Ciò che si vede nel film di Rovere è vero, e proprio per questo si crea adrenalina: la macchina da presa segue ritmi vertiginosi, viene sballottata a destra e a sinistra, facendo trattenere il respiro allo spettatore che senza accorgersene sussulta e partecipa, trascinato sulla pista. Veloce come il vento colpisce, tiene col fiato sospeso, eppure non si esaurisce in ciò. Come ben rispecchia la bellissima colonna sonora, oltre e più della scarica adrenalinica emerge – ed è lì lo sguardo autoriale – una delicata sensibilità: quella che recupera la vera storia di Carlo Capone, campione di rally smarritosi lungo il percorso di una vita sopra le righe, per crearne poi un’altra, nella quale i personaggi si sviluppano liberamente una volta messi a contatto gli uni con gli altri. Due, ovviamente favoriti dai ruoli, spiccano su tutti: la protagonista, a cui la giovane attrice esordiente Matilda De Angelis dona profondità e verità grazie ad una recitazione equilibrata e ad un’autentica partecipazione. Giulia è un personaggio la cui complessità ben si riassume nella contraddizione tra un look rock e aggressivo e la compostezza e la rigidità di chi, sentendo gravare sulle proprie spalle il peso dei problemi di tutti, sacrifica le fragilità e l’emotività proprie di ogni adolescente. Il suo contrappeso, forse necessario, è Loris: una creatura che nasce anche dalla sorprendente interpretazione di un irriconoscibile e notevolissimo Stefano Accorsi. Un incrocio tra il folle e il disperato, che nel suo sopravvivere risulta continuamente borderline tra tossicità e genuinità campagnola, nebbia mentale e sesto senso innato, pulsioni autodistruttive e un’insopprimibile scintilla di vita.

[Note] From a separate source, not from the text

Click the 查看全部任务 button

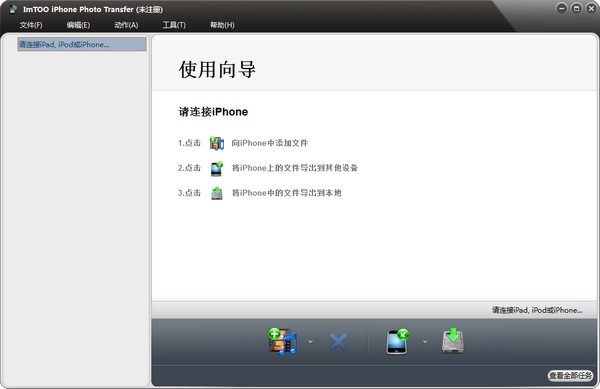(x=570, y=376)
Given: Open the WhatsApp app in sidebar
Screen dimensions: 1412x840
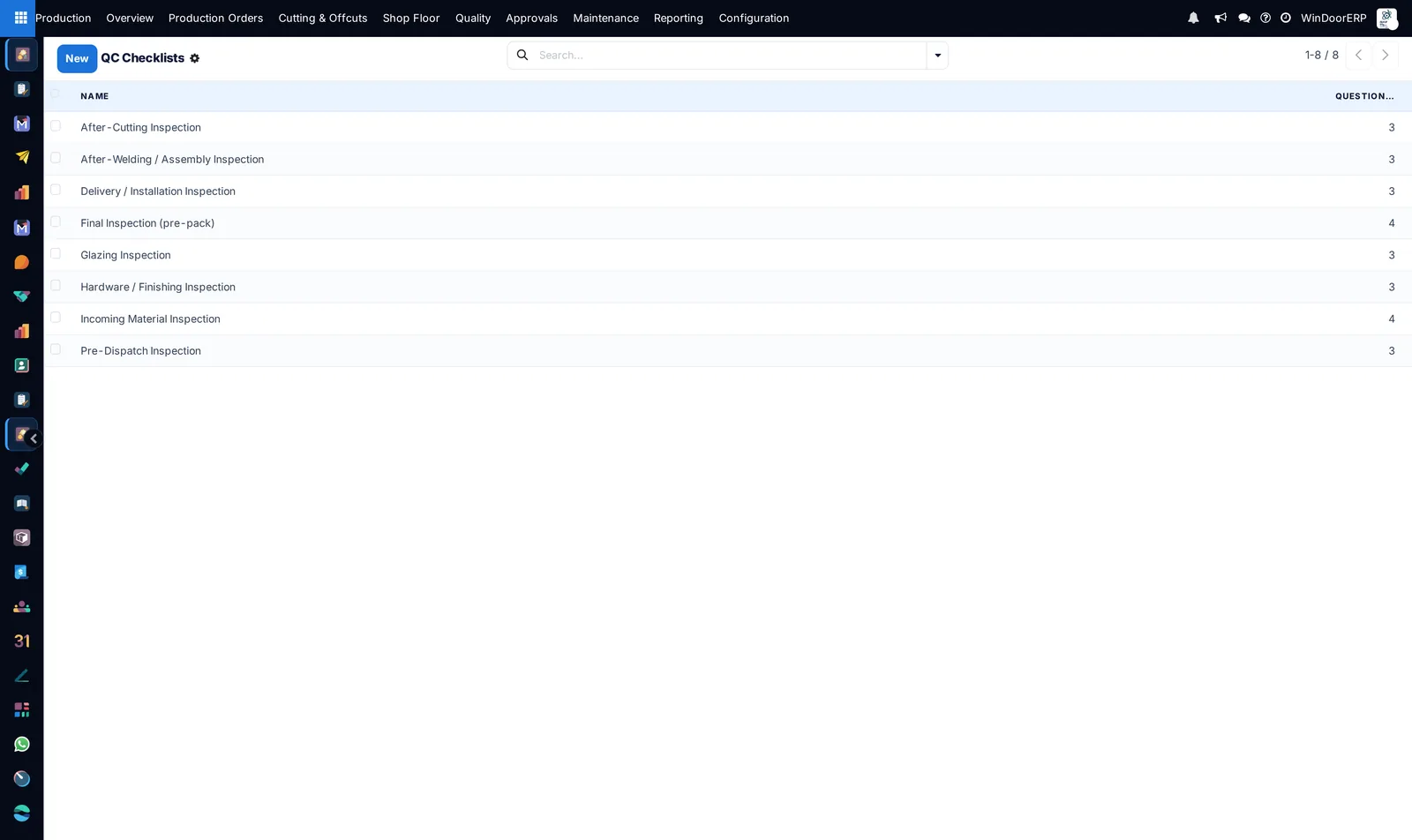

Dall’incontro-scontro tra questi due personaggi sembra affiorare un messaggio: nella vita come in pista ‘le curve sono tante, il difficile spesso è vederle’, e se non puoi vedere alle volte tocca smettere di pensare e sentire, veloci come il vento, anche a costo di correre dei rischi. Così il film di Rovere trascende il film di genere e rivela una ricchezza e un’intensità notevoli, ponendo al centro dell’attenzione una storia di crescita, di redenzione, ma soprattutto di una difficile ricomposizione familiare in cui la vittoria umana viene prima di quella sportiva.